Sometimes, during a philosophy workshop, an adult or a child insists on defending a fanciful idea, a situation to which I was content for a long time to react with a small smile or timid reserve.
I did not dare to put the other person's idea to the test, to impose a limit to the expression of his subjectivity, which I thought I should respect as such.
However, philosophizing, alone or with others, implies giving up the unlimited expression of our subjectivity.
I cannot be satisfied with saying whatever I want, just because I feel like it, but I have to make sure that my idea makes sense to others.
Otherwise, I am not in dialogue but in soliloquy, I remain closed in myself...
For an authentic philosophical dialogue to exist, I must accept that others question me when they judge that my idea is dubious or that it goes against what is reasonable to assume.
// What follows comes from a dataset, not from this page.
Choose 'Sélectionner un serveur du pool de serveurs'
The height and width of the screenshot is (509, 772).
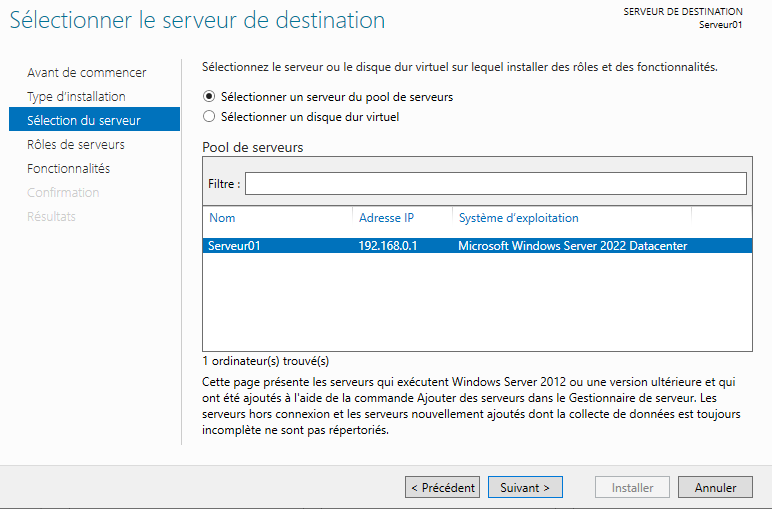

Common sense corresponds to a capacity for pre-reflective judgment, inherent in all human beings, which allows them to recognize what is obvious, what it would be unreasonable to doubt, and what is illogical or absurd. This common sense would be both a sense of logic, of the rational, of the reasonable, and a sense of reality and of human experience.
In a philosophy workshop, summoning "common sense" allows us to immediately evaluate the reasonableness of an idea, the fact that it makes sense not only for the person who expresses it, but for every human being who uses his reason.